- _Task_: Starting at the line where "Task: Apply underline" occurs, reproduce each line through the end of the entries below exactly. Omit every picture.

- _Information_:

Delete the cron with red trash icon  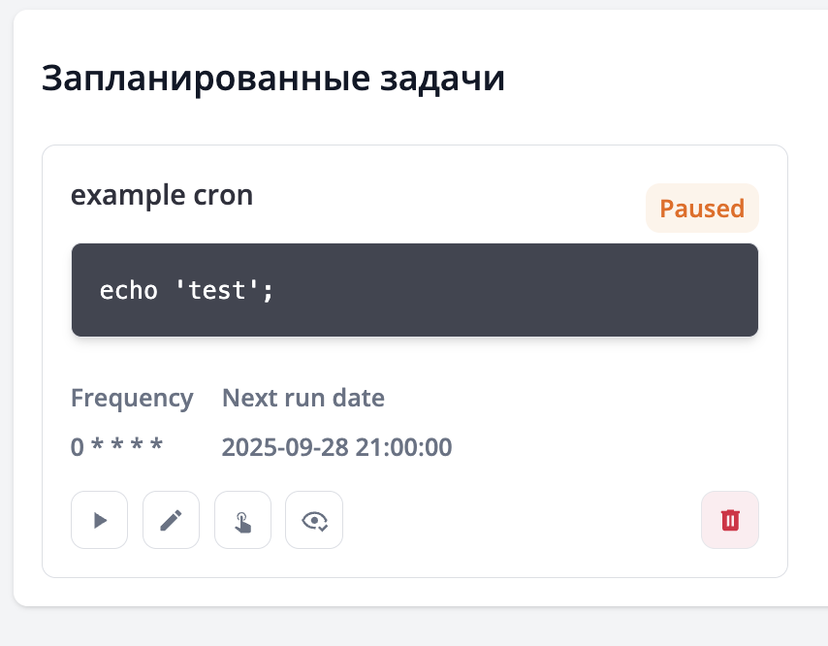pos(730,520)
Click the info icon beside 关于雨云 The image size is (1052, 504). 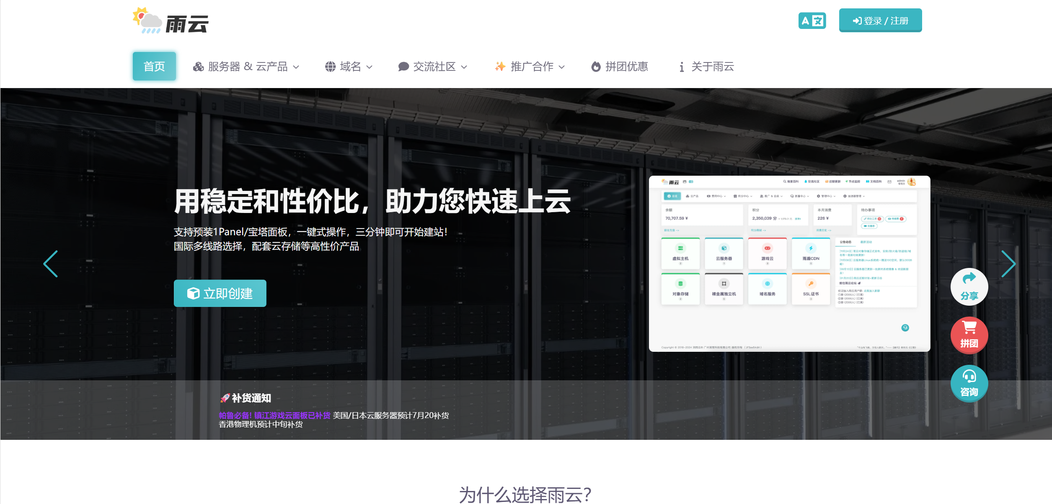(682, 67)
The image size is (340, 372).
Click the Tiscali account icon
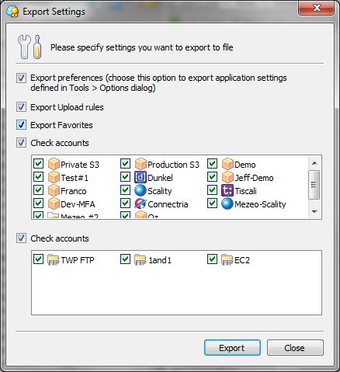[227, 190]
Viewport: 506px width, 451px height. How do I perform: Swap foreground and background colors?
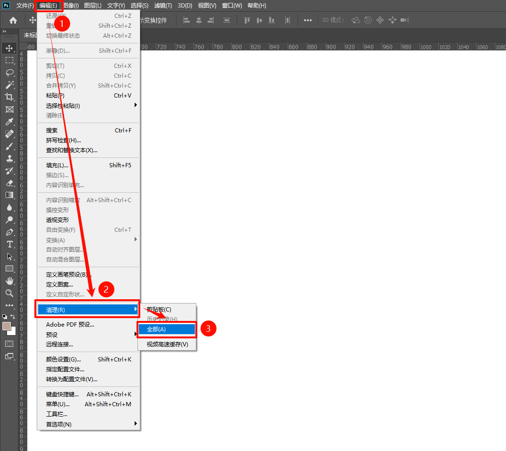pos(13,317)
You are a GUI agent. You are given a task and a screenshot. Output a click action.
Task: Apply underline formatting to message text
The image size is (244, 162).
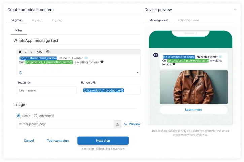(32, 52)
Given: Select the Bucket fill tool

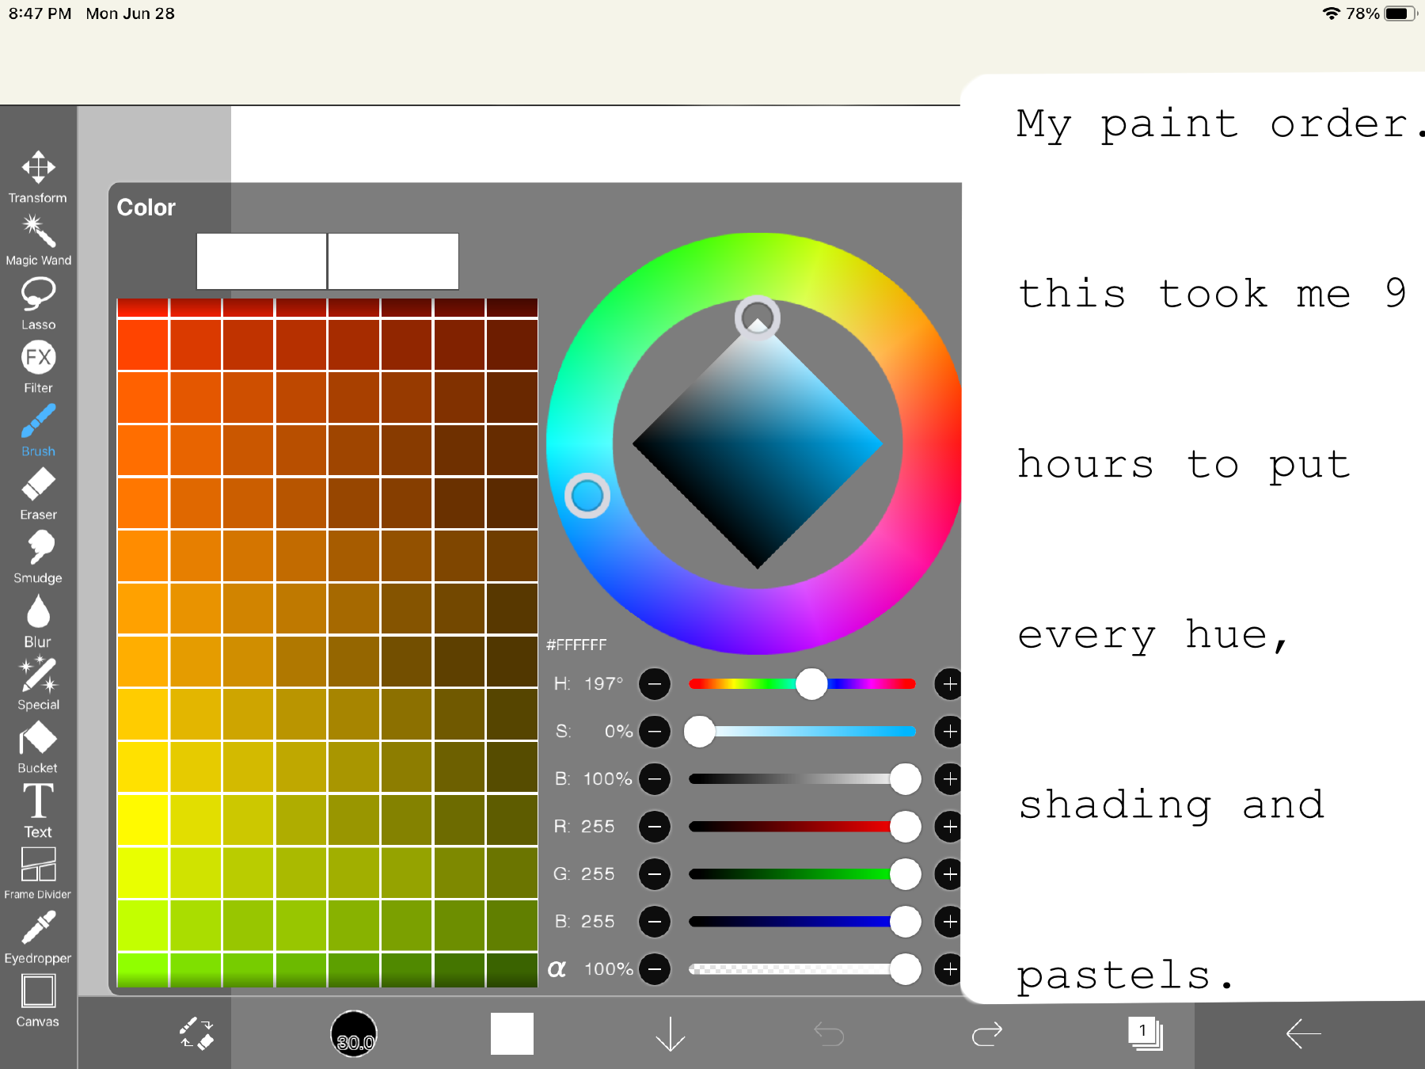Looking at the screenshot, I should [x=38, y=746].
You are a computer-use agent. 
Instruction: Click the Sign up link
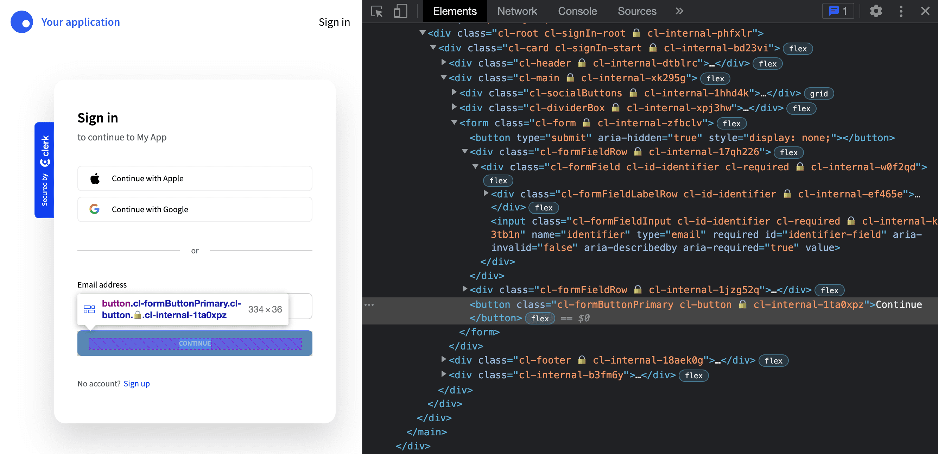[137, 383]
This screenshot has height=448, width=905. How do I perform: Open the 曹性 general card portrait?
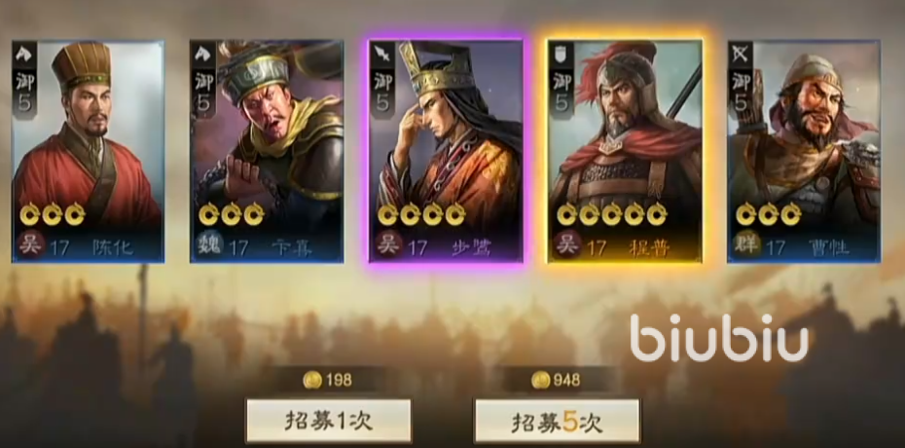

- _Worked solution_:
Task: Apply underline formatting to message text
The image size is (244, 162).
(32, 52)
Given: Select the Bucket fill tool

Looking at the screenshot, I should [x=38, y=746].
You are a computer-use agent. 
Instruction: Click the Sign up link
[137, 383]
This screenshot has height=448, width=905. How do I perform: Open the 曹性 general card portrait?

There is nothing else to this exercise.